BOULDER, Colo. — After Arctic sea ice grew through this past fall and winter, it reached its maximum extent on March 15 — and it tied for the lowest maximum extent on record, according to the National Snow and Ice Data Center at the University of Colorado in Boulder.
Sea ice extent is defined, according to NSIDC and NASA, as the total area in which the ice concentration is at least 15% ice concentration. While some of it melts each year during the warmer months, most of it remains yearround. But in recent years, less new ice has been forming, NASA reported.
In total, the 2026 Arctic sea ice reached about 5.52 million square miles, edging just below 2025's record of 5.53 million square miles, NSIDC reported.

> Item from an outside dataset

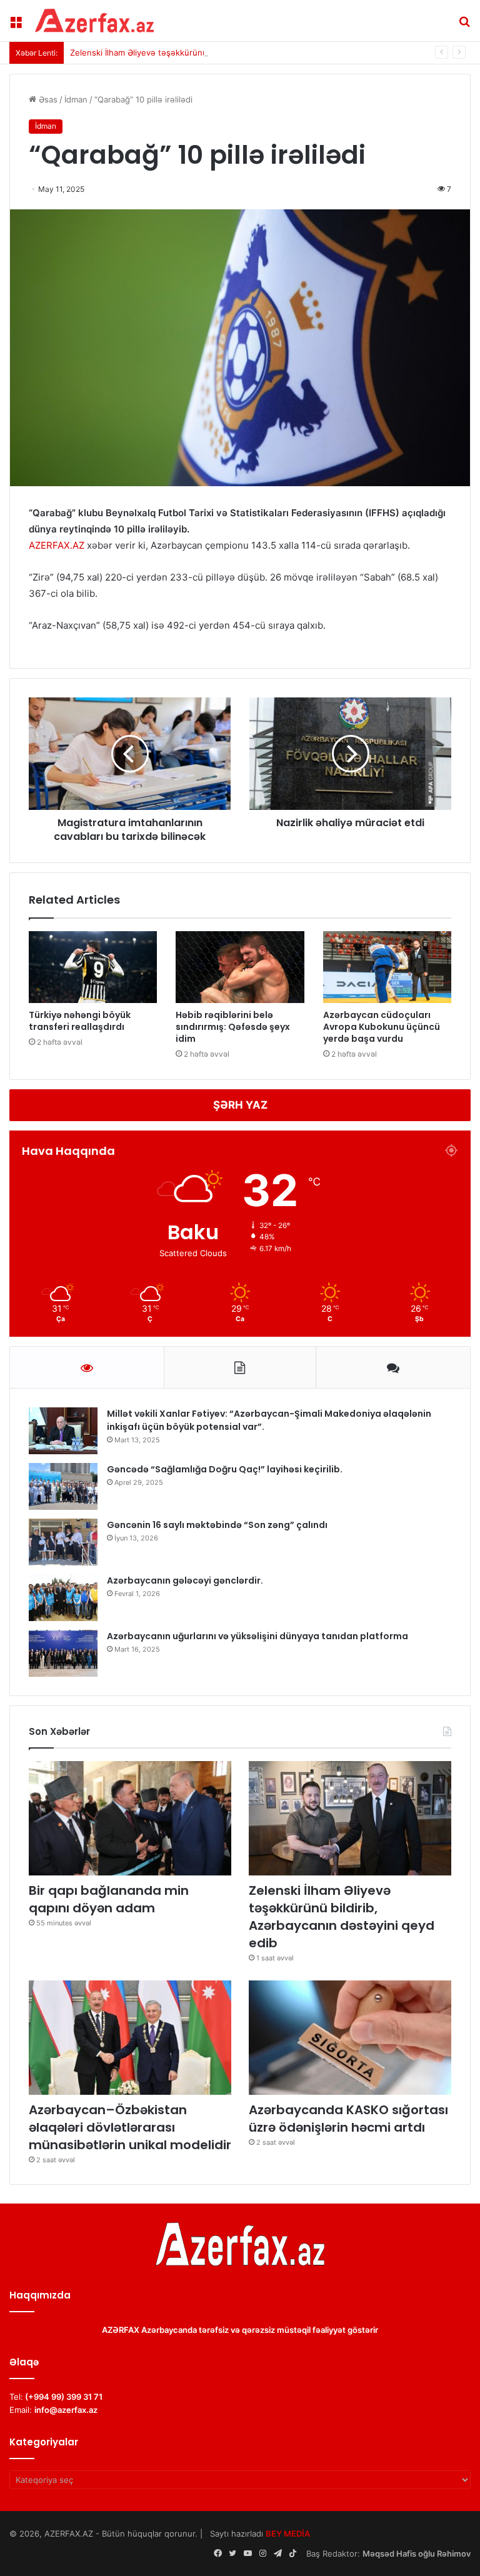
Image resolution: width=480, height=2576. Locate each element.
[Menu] (15, 25)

This means the sea ice's maximum reach in 2026 tied for the lowest amount in the 48-year record since satellites were used to track this.

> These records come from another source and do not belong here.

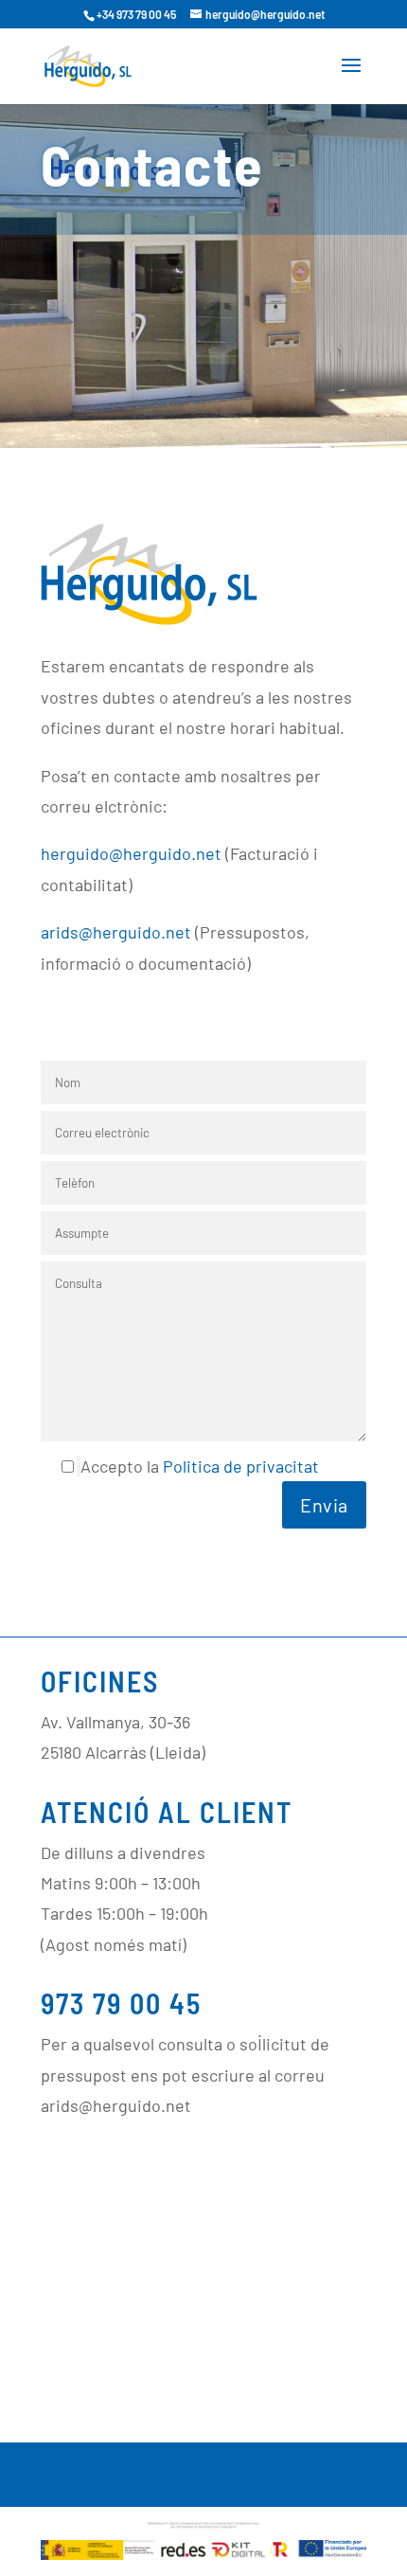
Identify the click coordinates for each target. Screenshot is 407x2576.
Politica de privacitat (241, 1466)
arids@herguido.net (116, 931)
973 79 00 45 (121, 2003)
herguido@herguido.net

NSIDC said in a press release Thursday that values within 15,000 square miles are considered a tie.
“This record low maximum gives a head start to the spring and summer melt season,” explained NSIDC senior research scientist Walt Meier. "One or two record low years don’t necessarily mean much by themselves, but in the context of the significant downward trend that we've observed since 1979, it reinforces the dramatic change to Arctic sea ice throughout all seasons.”
The below video, created by NASA, shows the sea ice maximum extent in 2026. The video starts at the 2025 minimum.
These 2026 numbers are about half a million square miles below the average that was recorded from 1981 to 2010. That is about twice the size of Texas, NSIDC said.
This continues the downward trend that scientists have tracked over the last several decades, NASA said.
Nathan Kurtz, chief of the Cryospheric Sciences Laboratory at NASA’s Goddard Space Flight Center, said researchers also observed a change in ice thickness.

“Based on what we’re seeing with NASA’s ICESat-2 satellite, much of the ice in the Arctic is thinner this year, especially in the Barents Sea northeast of Greenland,” he said. “The Sea of Okhotsk that borders northern Japan and Russia also had relatively low ice this year — a region that naturally experiences significant year-to-year variability.”
NSIDC scientists said this data is considered preliminary as of Thursday, as upcoming weather could change the annual maximum ice extent.